Exercise requirements » Retype, exactly as written, every line from the one containing "720x1600 pixels." through the last line of the records below, both included; skip the pictures.

Task material START

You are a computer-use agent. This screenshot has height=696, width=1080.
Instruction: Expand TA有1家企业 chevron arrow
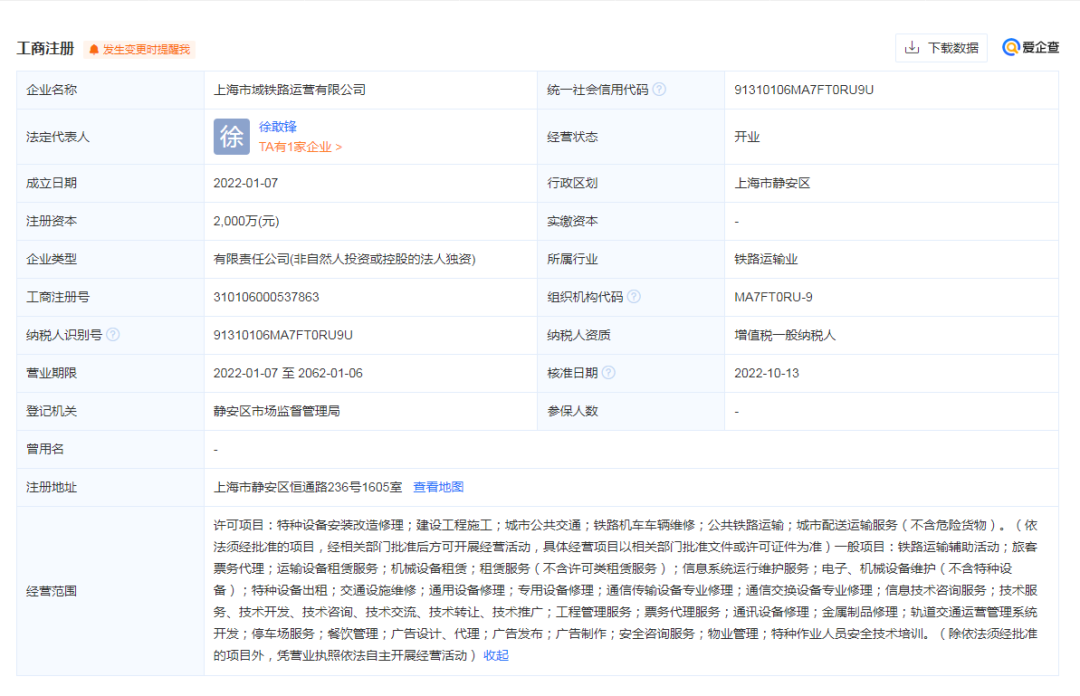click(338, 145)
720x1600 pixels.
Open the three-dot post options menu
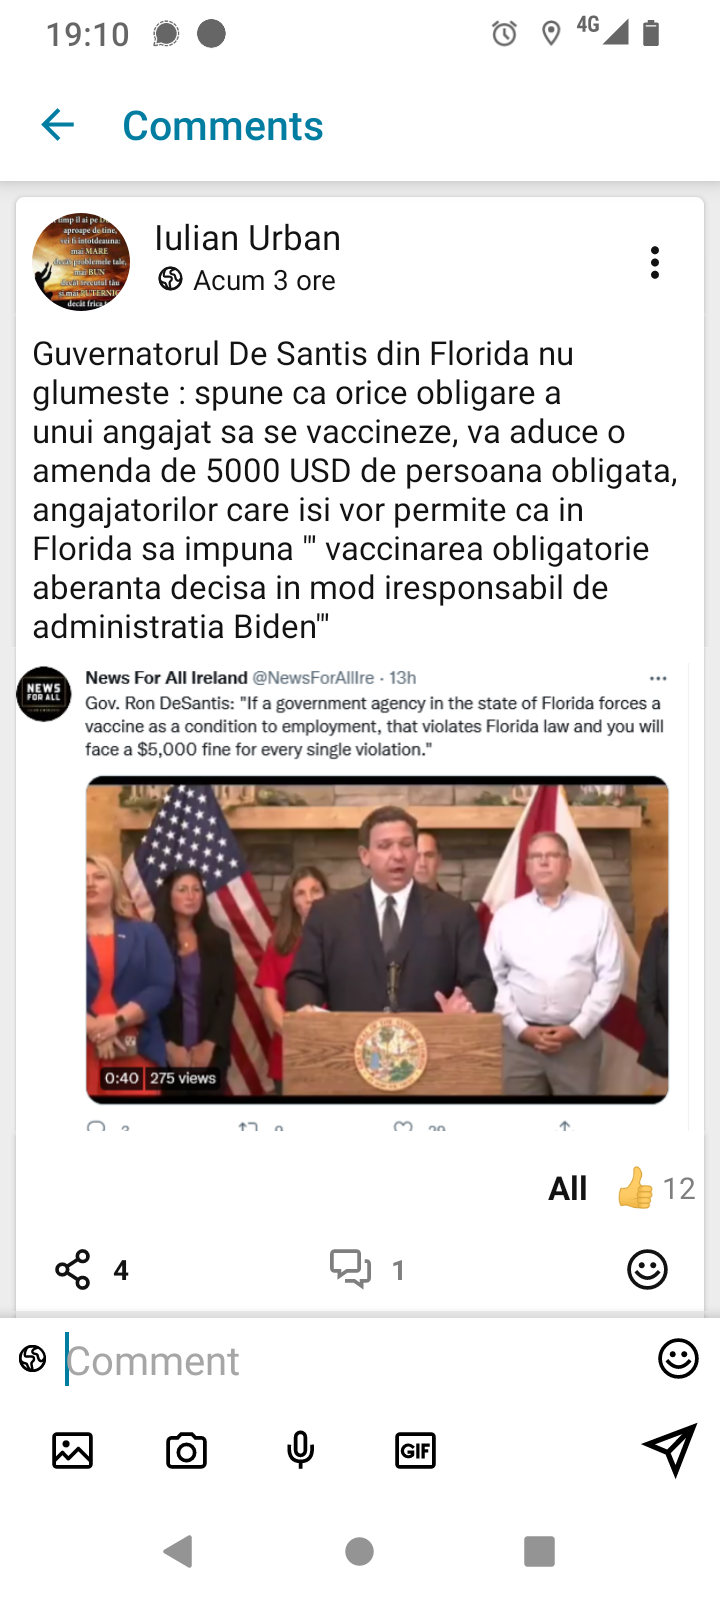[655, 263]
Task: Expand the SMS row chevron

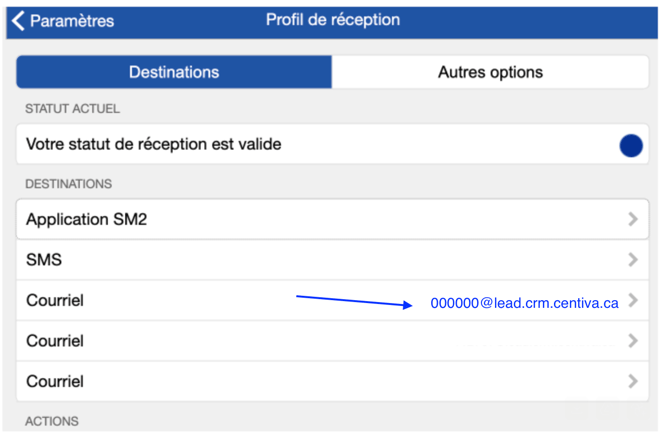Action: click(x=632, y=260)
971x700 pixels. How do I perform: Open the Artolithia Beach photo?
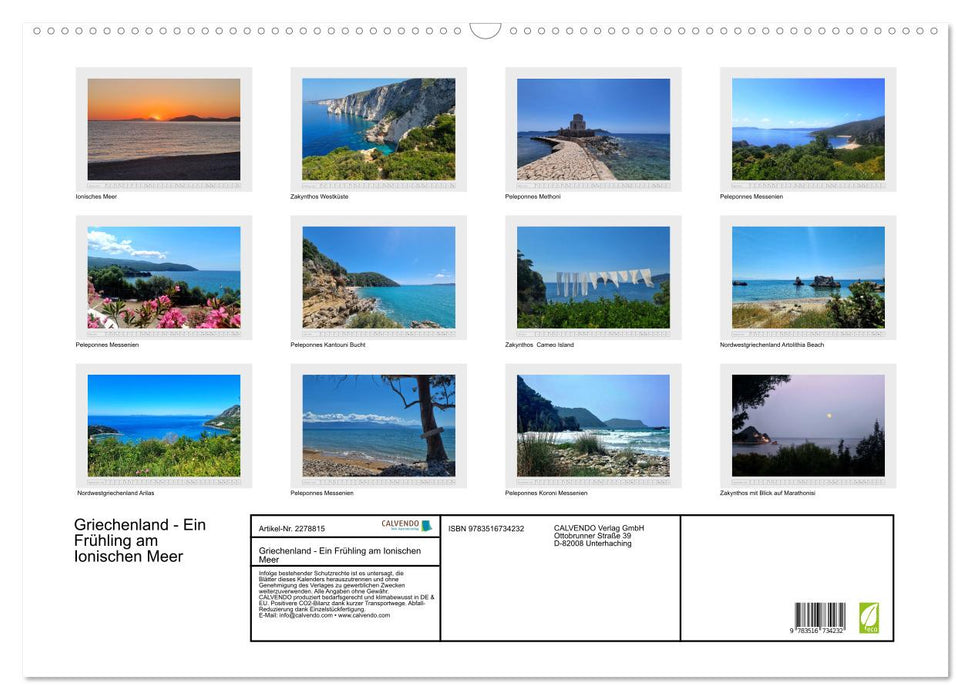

Task material END

The completed task »
720x1600 pixels.
Open the three-dot post options menu
[655, 263]
Task: Expand the SMS row chevron

Action: click(x=632, y=260)
971x700 pixels. How do I perform: Open the Artolithia Beach photo?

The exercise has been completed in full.